- What the task requires -
All lines below containing the string "participant" are to be copied.

<<<<

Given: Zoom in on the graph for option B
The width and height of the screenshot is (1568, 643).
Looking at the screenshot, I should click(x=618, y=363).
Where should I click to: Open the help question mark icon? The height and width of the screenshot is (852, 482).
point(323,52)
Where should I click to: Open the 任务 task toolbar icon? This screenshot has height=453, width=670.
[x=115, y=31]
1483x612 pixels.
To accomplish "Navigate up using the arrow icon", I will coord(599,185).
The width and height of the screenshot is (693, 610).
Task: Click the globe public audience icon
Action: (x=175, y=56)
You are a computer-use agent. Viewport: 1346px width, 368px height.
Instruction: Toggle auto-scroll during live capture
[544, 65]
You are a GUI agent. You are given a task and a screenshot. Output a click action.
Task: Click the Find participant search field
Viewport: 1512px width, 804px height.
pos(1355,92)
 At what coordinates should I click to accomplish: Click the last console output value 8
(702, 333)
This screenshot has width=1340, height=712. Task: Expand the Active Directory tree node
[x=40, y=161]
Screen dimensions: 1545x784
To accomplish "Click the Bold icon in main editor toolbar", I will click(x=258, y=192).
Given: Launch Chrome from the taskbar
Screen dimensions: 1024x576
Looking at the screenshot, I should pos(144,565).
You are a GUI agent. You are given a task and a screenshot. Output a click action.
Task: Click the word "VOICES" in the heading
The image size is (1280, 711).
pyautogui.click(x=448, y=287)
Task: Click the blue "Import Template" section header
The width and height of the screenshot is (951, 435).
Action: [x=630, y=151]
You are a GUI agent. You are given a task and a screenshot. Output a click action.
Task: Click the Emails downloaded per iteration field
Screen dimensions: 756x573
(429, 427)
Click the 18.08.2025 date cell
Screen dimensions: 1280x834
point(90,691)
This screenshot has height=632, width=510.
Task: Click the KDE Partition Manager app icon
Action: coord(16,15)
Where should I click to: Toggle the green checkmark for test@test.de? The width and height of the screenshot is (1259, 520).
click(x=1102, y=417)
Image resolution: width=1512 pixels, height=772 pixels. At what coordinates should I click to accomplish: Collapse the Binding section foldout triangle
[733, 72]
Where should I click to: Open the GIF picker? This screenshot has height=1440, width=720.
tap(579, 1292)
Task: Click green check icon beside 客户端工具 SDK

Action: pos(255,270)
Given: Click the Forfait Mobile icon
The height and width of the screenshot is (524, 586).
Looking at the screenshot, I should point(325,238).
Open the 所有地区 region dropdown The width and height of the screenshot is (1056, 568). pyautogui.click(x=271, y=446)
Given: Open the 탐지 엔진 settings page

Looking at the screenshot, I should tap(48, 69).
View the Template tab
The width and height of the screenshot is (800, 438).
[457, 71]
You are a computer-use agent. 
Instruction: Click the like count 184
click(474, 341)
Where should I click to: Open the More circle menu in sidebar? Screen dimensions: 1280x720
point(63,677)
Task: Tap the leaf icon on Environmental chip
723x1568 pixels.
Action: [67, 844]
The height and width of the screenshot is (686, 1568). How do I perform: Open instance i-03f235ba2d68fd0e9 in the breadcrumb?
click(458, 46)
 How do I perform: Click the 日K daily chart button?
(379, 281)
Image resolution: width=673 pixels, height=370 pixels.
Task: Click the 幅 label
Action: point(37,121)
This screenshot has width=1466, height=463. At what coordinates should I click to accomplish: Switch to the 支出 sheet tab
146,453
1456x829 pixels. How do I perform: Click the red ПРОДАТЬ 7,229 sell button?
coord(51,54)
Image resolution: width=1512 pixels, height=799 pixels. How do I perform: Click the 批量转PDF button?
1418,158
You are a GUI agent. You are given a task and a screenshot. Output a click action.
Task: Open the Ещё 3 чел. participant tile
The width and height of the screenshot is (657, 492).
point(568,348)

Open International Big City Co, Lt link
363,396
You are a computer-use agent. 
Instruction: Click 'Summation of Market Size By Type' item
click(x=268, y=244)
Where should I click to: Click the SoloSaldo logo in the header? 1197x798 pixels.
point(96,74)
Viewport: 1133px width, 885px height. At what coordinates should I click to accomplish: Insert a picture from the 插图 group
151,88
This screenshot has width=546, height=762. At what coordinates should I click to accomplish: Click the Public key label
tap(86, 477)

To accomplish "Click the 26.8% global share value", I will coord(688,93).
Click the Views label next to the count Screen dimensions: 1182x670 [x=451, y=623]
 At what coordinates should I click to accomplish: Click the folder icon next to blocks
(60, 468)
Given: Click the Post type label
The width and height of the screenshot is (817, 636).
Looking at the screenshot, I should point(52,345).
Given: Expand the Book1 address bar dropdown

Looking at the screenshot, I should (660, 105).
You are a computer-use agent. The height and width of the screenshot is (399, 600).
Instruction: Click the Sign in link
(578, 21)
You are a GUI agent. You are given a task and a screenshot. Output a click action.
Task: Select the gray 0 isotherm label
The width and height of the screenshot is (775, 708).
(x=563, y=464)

>>>>

- Your response -
Task: Click the Find participant search field
Task: Open the Ещё 3 чел. participant tile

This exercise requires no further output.